Ve yolculuk başladı biraz önce aradı. 9.30’da girdik otogara yorgunluktan ölüyorum diye. Başladı ve başladı saymaya. Bu sevgili Akdeniz otobüs sürücülerinin ve muavinlerinin kayıtsızlığı rahatlığı ve umursamaz tavırları arkadaşımı çileden çıkarmış. Yetmemiş, dolmuş gibi olur olmaz yerden yolcu almaları yüzünden uyuyamaması ve yanında oturan arkadaşın hiç de kibar olmayan davranışları onu nerdeyse hayatından bezdirmiş.
Oysa ona denize düşen ayın ışınlarını seyretmesini salık vermiştim onu bile anımsamamış. Ömrümüm en kötü yolculuğu bu oldu diyor. Ve resmen şikâyet ediyor bu firmayı. Tabi ki bizde şikâyet ediyoruz ve bu firmayı resmen protesto ettik. Ve artık onu kullanmaya karar verdik. Ancak şimdi denemelerimiz olacak ama ben deniz ne yazık ki bu indir bindir dolmuş durumunun bütün Akdeniz otobüslerinde olduğunu düşünüyorum ancak sürücülerin aynı olmadığını biliyorum. Bazıları gerçekten alkışa ve takdire şayanlar. Ancak bazılarının ki, ben deniz yine de onların yorgunluğuna veriyorum umursamazlıklarını ve rahatlıklarını ve ceza alabilecek derecede pervazsızlık yapabileceğini biliyorum. Çünkü ne de olsa on yıldan beri bu yolları yılda en az altı kere arşınlıyorum. Ve bir kez yaptığım yolculuğun acısını hala taşıyorum ve unutmama olanak yok.
Ve arkadaşım resmen şikayet etti. Ve şimdi dönüş yolu için gerçi daha erken ama başka alternatifleri düşünmeye başladık bile. Bu firmaların artık bir prensipleri ve ciddiyetleri olmalı diye düşünüyorum. Ve sürücülerin artırılmasını… Çünkü eminim yorgun oluyorlar ve hiç dinlenmeden bu tehlikeli yollara yeniden çıkıyorlar. Bu çok sakıncalı bir şey… Ve insanlar canlarının mallarını emanet ediyorlar onlara. Ayrıca çocuklu ailelere başka bir sıkıntı yaratabiliyorlar üç çocuğuna bir koltuk alıp yanındakini sıkıştırmakta başka bir sorun. Bir kez yazmıştım bu yüzden yaptığım yolculuğu, gebermiştim ve çıldırmıştım yorgunluk ve isyandan. O firma şimdi çocukları soruyor ve ona göre bilet almak zorunda kalıyor aileler… Dilerim bu sözünü ettiğim firmalarda bunu yapar.
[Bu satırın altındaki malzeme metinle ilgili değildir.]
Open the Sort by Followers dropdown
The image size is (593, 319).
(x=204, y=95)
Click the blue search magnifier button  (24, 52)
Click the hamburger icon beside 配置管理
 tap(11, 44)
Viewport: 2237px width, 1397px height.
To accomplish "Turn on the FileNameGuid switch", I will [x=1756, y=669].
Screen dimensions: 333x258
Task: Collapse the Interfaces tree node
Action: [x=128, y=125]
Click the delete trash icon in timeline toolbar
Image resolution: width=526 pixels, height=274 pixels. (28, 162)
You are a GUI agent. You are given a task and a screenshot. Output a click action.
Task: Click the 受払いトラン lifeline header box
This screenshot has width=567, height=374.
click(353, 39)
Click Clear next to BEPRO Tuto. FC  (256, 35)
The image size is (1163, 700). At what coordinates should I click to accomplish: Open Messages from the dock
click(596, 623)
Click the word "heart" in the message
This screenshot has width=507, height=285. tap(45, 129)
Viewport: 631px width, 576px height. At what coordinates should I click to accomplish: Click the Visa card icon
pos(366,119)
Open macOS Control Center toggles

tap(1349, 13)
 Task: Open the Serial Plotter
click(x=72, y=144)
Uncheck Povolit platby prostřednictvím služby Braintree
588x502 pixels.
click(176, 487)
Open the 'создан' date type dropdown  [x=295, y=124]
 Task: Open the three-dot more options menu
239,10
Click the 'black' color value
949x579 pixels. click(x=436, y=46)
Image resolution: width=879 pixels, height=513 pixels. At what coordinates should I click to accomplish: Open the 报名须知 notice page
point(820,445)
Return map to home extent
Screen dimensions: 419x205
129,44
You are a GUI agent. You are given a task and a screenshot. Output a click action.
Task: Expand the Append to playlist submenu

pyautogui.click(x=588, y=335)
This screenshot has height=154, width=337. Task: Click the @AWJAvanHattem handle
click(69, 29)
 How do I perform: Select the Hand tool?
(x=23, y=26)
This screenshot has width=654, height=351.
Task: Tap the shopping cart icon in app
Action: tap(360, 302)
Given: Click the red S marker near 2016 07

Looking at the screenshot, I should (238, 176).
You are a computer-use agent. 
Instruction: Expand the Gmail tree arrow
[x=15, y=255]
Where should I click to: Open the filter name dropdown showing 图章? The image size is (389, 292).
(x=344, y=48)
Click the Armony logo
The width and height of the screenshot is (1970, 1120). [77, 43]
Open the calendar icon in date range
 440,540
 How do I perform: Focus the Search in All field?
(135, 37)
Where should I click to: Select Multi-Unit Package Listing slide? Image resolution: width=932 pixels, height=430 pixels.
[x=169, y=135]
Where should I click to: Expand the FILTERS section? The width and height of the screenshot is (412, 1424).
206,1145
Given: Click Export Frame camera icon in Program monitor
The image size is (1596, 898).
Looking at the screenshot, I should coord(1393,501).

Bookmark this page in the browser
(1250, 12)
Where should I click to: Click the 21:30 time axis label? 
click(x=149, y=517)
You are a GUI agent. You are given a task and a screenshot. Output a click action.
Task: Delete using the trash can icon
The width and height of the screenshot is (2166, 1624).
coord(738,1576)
Ve sevgili okuyucularım bir şey itiraf etmem gerekiyor oruç olunca yazı yazma işi çok uzun sürüyor. Ve konsantrem bazen bozulabiliyor ne garip. Oruç olmadan da aç, aç yazarım yazılarımı ama hiçte böyle olmuyorum işte insan böyle garip bir şey! Ve şimdilik sağlık, sevgi, birlik ve beraberlik içinde kalmak dileği ile hoşça kalın diyorum sevgili okuyucularım. Yase
Günün Şiiri
HÜRRİYET
Okul defterlerime
Sırama ağaçlara
Kumlar kar üstüne
Yazarım adını
Okunmuş yapraklara
Bembeyaz sayfalara
Taş, kan, kâğıt veya kül
Yazarım adını
Yaldızlı tasvirlere
Toplara tüfeklere
Kralların tacına
Yazarım adını
Ormanlara ve çöle
Yuvalara çiğdeme
Çın çın çocuk sesime
Yazarım adını
En güzel gecelere
Günlerin ak ekmeğine
Nişanlı mevsimlere
Yazarım adını
Gök kırpıntılarıma
Güneş küfü havuza
Ay dirisi göllere
Yazarım adını
Tarlalara ve ufka
Kuşların kanadına
Gölge değirmenine
Yazarım adını
Fecrin her soluğuna
Denize vapurlara
Azgın dağın üstüne
Yazarım adını
Bulutun yosununa
Kasırganın terine
Tatsız kaba yağmura
Yazarım adını
Parlayan şekillere
Renklerin çanlarına
Fizik gerçek üstüne
Yazarım adını
Uyanmış patikaya
Serilip giden yola
Hınca hınç meydanlara
Yazarım adını
Yanan lamba üstüne
Sönen lamba üstüne
Birleşmiş evlerime
Yazarım adını
İki parça meyveye
Odama ve aynaya
Boş kabuk yatağıma
Yazarım adını
Obur köpekçiğime
Dimdik kulaklarına
Acemi pençesine
Yazarım adını
Kapımın eşiğine
Kabıma, kacağıma
İçimdeki aleve
Yazarım adını
Camların oyununa
Uyanık dudaklara
Sükutun ötesine
Yazarım adını
Yıkılmış evlerime
Sönmüş fenerlerime
Derdimin duvarına
Yazarım adını
Arzu duymaz yokluğa
Çırçıplak yalnızlığa
Ölüm basamağına
Yazarım adını
Geri gelen sağlığa
Kaybolan tehlikeye
Hatırasız ümide
Yazarım adını
Bir tek sözün şevkiyle
Dönüyorum hayata
Senin için doğmuşum
Seni haykırmaya
Hürriyet
Paul ÉLUARD (Çeviri: Melih Cevdet ANDAY – Orhan Veli KANIK)
Şiirin Aslı: Liberté
Günün Sözü
Her zaman aklımızın ardı sıra gidelim, halkın takdiri de, canı isterse ardımızdan gelsin.
Montaigne
Akıllı adam, bulduğundan daha fazla fırsat yaratan adamdır.
Francis Bacon
Akıllı olmakta bir şey değil, mühim olan o aklı yerinde kullanmaktır.
Descartes
Akılsızlar hırsızların en zararlılarıdır: Zamanınızı ve neşenizi çalarlar.
Goethe
Ben bilmediğimi bildiğim için diğer insanlardan akıllıyım.